### Problem description
Among the entries below, how many lines contain the string "height"? Only the number, please.

### Exercise input
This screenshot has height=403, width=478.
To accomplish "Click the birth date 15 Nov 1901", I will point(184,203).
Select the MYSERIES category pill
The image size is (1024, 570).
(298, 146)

--

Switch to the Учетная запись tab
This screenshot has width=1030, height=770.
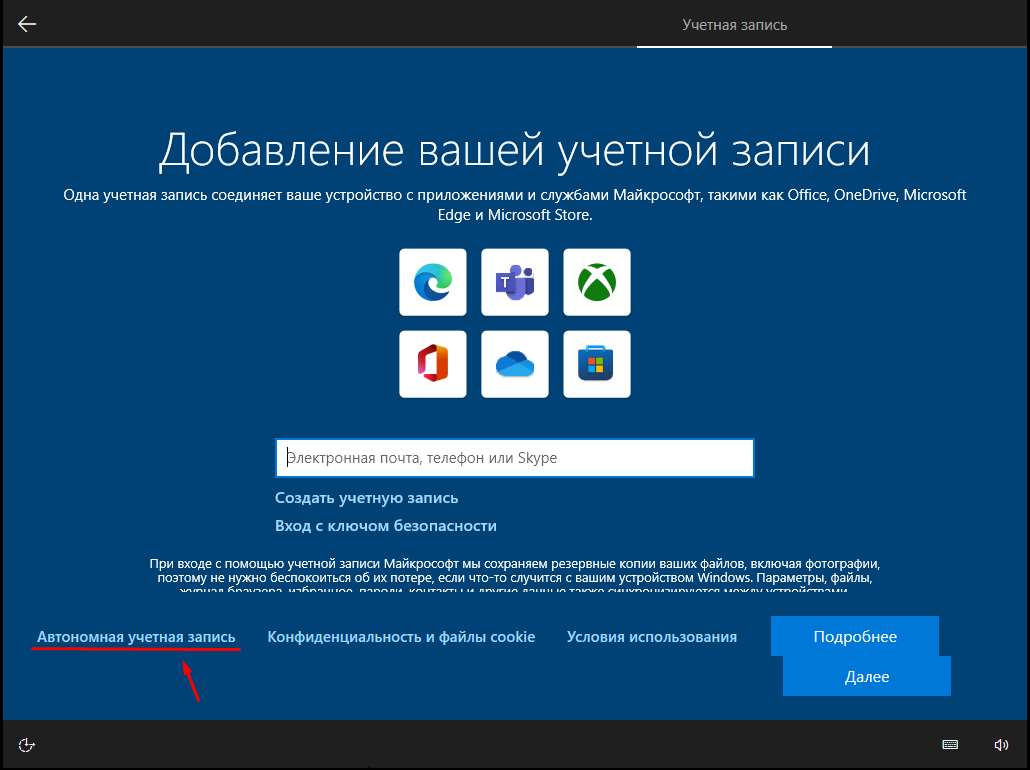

### Exercise output
2